In contrast, two talks explicitly emphasized that because data science exists within and impacts a broader societal context, the broader societal context can (and should) be included as part of the solution itself. Dr. Tanya Berger-Wolf, Director of the Translational Data Analytics Institute at Ohio State, emphasized the critical need for solutions to connect AI and people together in partnership. I spoke on the critical need for solutions to be designed which support (rather than undermine) the adaptability of frontline practitioners. I think it is no coincidence that the two talks which most explicitly invoked a larger systems perspective came from researchers at Ohio State. As I reflect on the Future Leaders Summit, I am grateful for the confluence of expertise that is available at Ohio State and connected through TDAI that appears to produce a relatively unique perspective in the data science community. In emphasizing the importance of this systemic approach, Dr. Berger-Wolf said, “machine learning isn’t the answer to everything,” to which I would add, “and it is never the whole answer.”

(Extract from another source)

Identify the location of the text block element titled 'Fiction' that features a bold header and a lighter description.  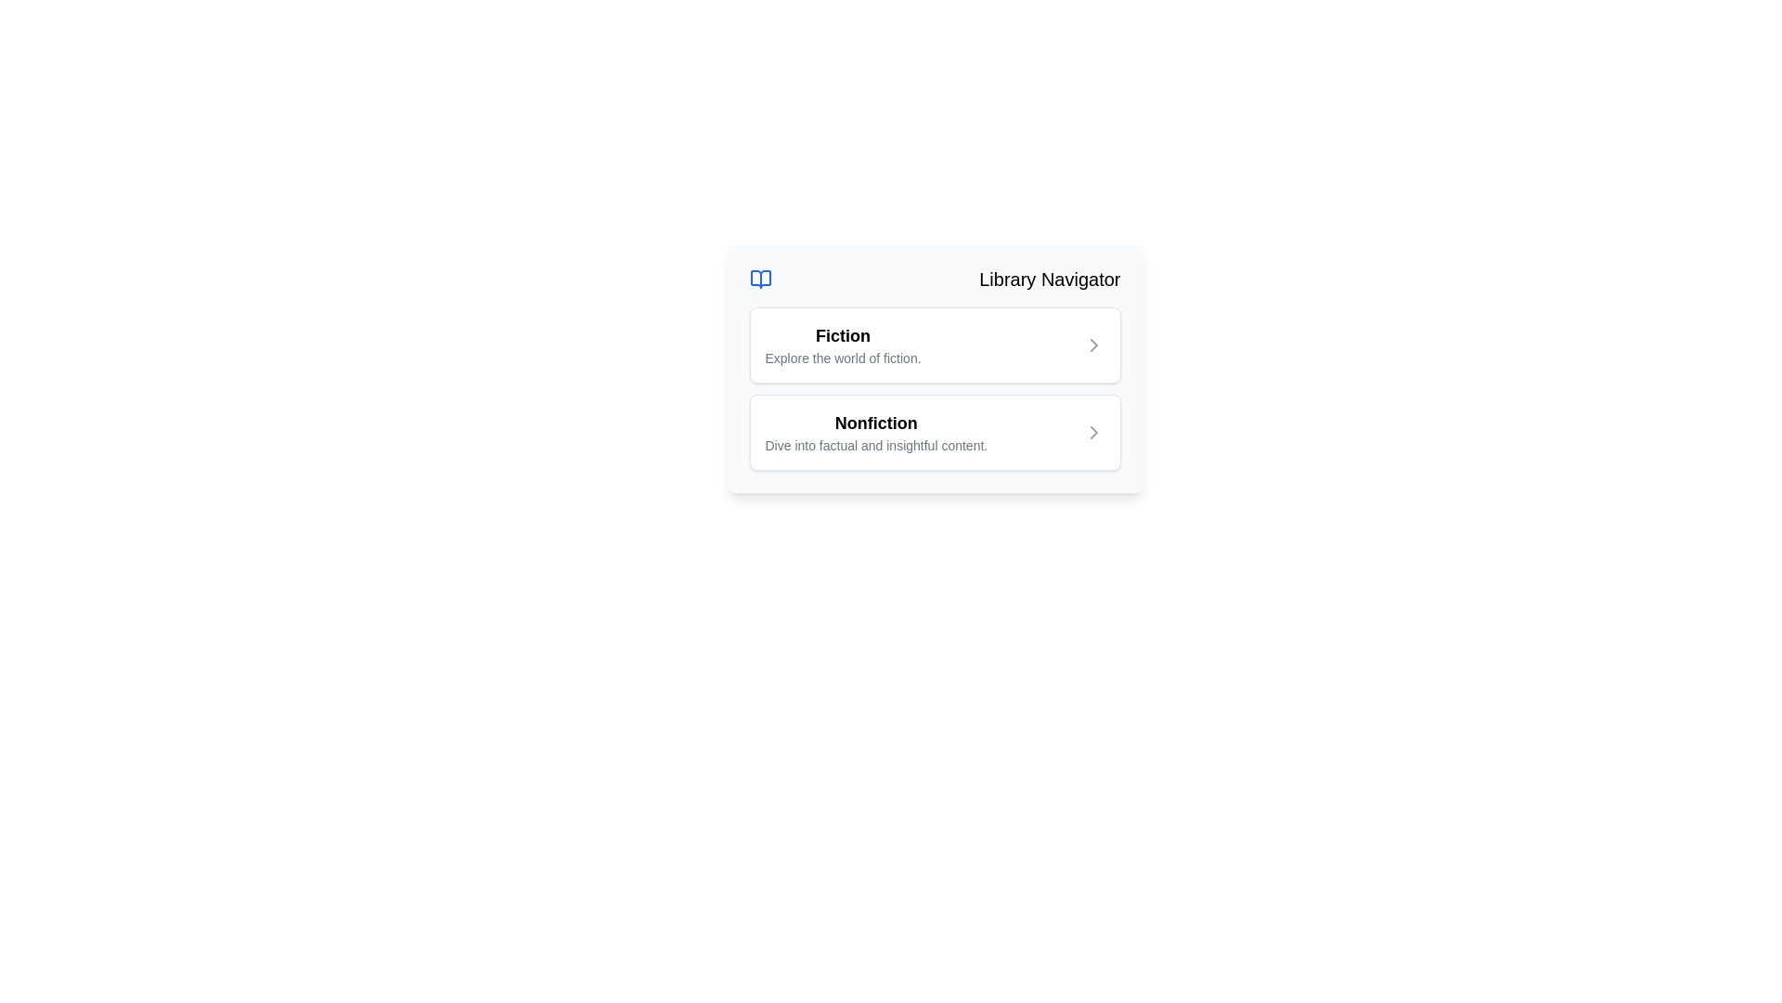
(842, 344).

Despite the lack of systemic approaches engaging people as part of the solution, I believe there is cause for optimism. Clearly, the data science community is yearning for their work to have a positive impact in the broader societal context with which they exist. Encouragingly, many of the research presentations I observed are moving towards a more structured approach to data science and away from a strictly data-driven approach. This structure was imposed in a variety of ways, including bounding algorithms to human-understandable features and solutions, leveraging domain knowledge, and utilizing more interpretable algorithms. Importantly, these algorithm structures can be utilized to design richer interactions and partnerships with people, a key component of making people part of the solution. Plus, these approaches are also generating better algorithms (compared to less structured approaches). Therefore, I am optimistic that these trends towards more structure can improve algorithms themselves, improve how well algorithms can interact with people, and ultimately improve how well the joint human-machine system can perform together.